The probe concerns elements of Ericsson’s business dating back to 2007 with the US Department of Justice and SEC investigation opened in 2013. Earlier this year, the company concluded its own examination of its business practices from the period and reported breaches to authorities.
Norrman told Mobile World Live the company had performed “extensive work internally and shared with authorities. It is our assessment that based on the facts we have shared there will be financial and possibly other measures taken, because we have found breaches in our business code of ethics.”
Details on the issue are vague, though CEO Borje Ekholm confirmed around 50 people have left the organisation as a direct result of the problem.
In its Q3, for the three months to the end of September, the company turned a net profit of SEK2.7 billion ($301 million), compared to a loss of SEK3.5 billion in the same quarter of 2017.
Total revenue was up 9 per cent year-on-year to SEK53.8 billion.
Adjusted sales in its networks division were up 5 per cent year-on-year, while its digital services unit continued to struggle as restructuring costs took their toll.
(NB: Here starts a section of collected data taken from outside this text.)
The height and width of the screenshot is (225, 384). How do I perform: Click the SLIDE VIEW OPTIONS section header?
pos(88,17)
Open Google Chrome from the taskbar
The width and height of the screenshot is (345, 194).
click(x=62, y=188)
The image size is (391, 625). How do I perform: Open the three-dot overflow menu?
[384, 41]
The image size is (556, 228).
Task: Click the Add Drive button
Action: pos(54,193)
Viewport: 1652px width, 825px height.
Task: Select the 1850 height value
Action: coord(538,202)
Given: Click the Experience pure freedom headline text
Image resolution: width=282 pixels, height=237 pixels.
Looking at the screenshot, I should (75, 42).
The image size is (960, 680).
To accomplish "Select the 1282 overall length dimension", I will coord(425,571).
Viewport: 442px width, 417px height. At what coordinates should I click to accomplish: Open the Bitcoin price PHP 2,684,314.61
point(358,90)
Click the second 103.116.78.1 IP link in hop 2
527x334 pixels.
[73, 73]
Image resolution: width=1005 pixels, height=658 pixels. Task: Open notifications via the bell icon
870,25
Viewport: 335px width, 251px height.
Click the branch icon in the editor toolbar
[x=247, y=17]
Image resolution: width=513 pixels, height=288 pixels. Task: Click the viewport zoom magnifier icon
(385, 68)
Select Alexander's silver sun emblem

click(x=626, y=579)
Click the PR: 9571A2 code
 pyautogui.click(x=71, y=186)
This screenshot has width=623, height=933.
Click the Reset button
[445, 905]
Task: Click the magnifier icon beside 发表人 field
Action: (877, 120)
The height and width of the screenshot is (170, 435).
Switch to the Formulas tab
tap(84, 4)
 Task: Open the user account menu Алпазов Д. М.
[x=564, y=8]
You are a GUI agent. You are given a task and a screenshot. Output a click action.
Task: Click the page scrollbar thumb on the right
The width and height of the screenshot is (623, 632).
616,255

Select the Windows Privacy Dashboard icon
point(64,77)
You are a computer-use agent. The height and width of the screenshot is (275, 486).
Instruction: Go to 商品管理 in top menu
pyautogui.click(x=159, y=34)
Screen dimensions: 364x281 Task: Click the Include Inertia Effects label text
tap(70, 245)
“Sales have stabilised,” he said. “We have returned to growth despite headwinds from contract exits.” He added it was “critical” the company continued to be disciplined and profitable.
Ekholm added strong demand for 5G in the US and North East Asia was driven by the need for operators in these regions to deal with the explosion in mobile data usage and – in the case of the US – desire to provide fixed wireless access products.
In most of Europe, he added, consumer mobile data usage lagged many of the markets, reducing the need to bring 5G to market quickly.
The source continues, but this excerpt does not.